Wednesday, June 23, 2010

why why why

  After our appointments today at Sick Kids I am having a hard time understanding why some people get perfect babies, perfect pregnancies, perfect finances ect... and why some people get none of the above. Mike and I don't understand that ever since we have met our whole life has been a struggle, one thing after another, we keep saying it cant get worse and somehow it does. I dont know why people expect me to believe there is something out there looking out for us. I dont understand if there is why all the people that are praying arent making any difference in our lives. I dont believe it works. Maybe I will change my mind but I am writing what is on my mind because this is the real experience of a mom dealing with her baby being sick.

  The surgery is at 9.30 on Tuesday. I dont find comfort in knowing this operation has been performed only 5 times, or that our neurosurgeon has been changed. I didnt like being told the risks of the operation and that Fenn was high risk for all of the things that could be wrong, maybe it their job to tell us but maybe I would have appreciated some discretion in how much they told us.

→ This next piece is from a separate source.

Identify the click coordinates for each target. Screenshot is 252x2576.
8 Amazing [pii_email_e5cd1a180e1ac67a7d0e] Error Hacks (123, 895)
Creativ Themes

  My heart is breaking...breaking breaking breaking. I am very afraid Fenn will suffer brain damage, I hardly want to speak/write those words but they are very real possibilities. Please dont tell me my sons heart could stop or that he could die. Heartless. I dont want any of this.


Monday, June 21, 2010

For those of you interested here are Fenn's surgeons. They are the absolute best in the world. One thing I am thankful for is that we moved back to Toronto.







Some good news

  So after another trip to the pediatricians, a letter to the neurosurgeon and plastic surgeon they are going to see Fenn a week earlier. This Wednesday we will be spending the day at Sick Kids Hospital and I hope this time we leave with more information then last time and hopefully a date for the surgery.

  There is nothing worse then seeing your baby suffer and not being able to fix them. I llive for the moments where he smiles and laughs and dread the hours he cries on end, not because I dont want to hear the crying, but because there is NOTHING I can do. I try but nothing consoles him. All I can do is hold him and love him and tell him that mommy and daddy are going to fix him. I just wish we could fix him now not in a month from now.

Almost two weeks

We found out almost two weeks ago that our 4 month old baby, Fenn, has craniosynostosis. Since that time all I can do is wonder why they haven't fixed him yet. As much as I am afraid of the 7 hour surgery he has to go through I know its necessary and the sooner they fix him the sooner we can try and get back to normal. There is nothing worse than watching your baby in pain and not being able to do ANYTHING to console him. He cries and cries and in between those cries he still manages to smile for us. Babies are so strong, much stronger than us.




We are waiting to hear if they will push up his neurosurgeon appointment. You would think when they told us they believe there is pressure on his brain that he would become some sort of priority but we are still waiting. I just don't want my baby to feel pain anymore, I wish I could speak to him and he would understand why he is feeling this and that there is an end to it.